QUOTED PASSAGE:

# Smoking bellies today



## cooperman (Jun 29, 2018)

Hey all,
I will be smoking two 5lb bellies that have been in Pop’s brine for 14 day, in the frig for 3 day. I I will be cold smoking. One belly will be cracked pepper. I need an idea for the second belly or I’ll just leave it plain.  I thought I read somewhere that Montreal seasoning works good? Any other suggestions?
Thanks


----------



## SmokinAl (Jun 30, 2018)

I always use just pepper, or just leave them plain.
Some of the guys use maple syrup to sweeten them up.
Al


----------



## cooperman (Jun 30, 2018)

Thanks Al,
I did one with fresh cracked pepper and left the other plain. I smoked them for 8 hrs, there in the frig. right now. We’ll see.


----------



## SmokinVOLfan (Aug 2, 2018)

I know this is an old post but had a question. I've got an 11 pound belly in cure now and would like to do pepper bacon. At what stage do you add the pepper? Do you do it while its drying in the fridge after the cure or wait until right before you smoke it?


----------



## TomKnollRFV (Aug 2, 2018)

DATASET SECTION:

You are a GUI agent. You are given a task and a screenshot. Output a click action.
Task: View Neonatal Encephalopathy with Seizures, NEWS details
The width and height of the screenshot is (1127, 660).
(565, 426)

REQUIREMENT:
Write the next part of the forum thread about smoking pork bellies, starting right after the point where it stops.

EXERCISE OUTPUT:
SmokinVOLfan said:


> I know this is an old post but had a question. I've got an 11 pound belly in cure now and would like to do pepper bacon. At what stage do you add the pepper? Do you do it while its drying in the fridge after the cure or wait until right before you smoke it?


Per what I have read from Disco, you do the rinse and soak, then pay dry, and apply black pepper before the cold smoke. I did this right before a hot smoke and the pepper still stuck. I am pretty sure you wait for it to dry and form the tacky surface first <or I did>. Keep in mind I haven't personally made belly bacon, but I imagine the methodology is the same across all three kinds.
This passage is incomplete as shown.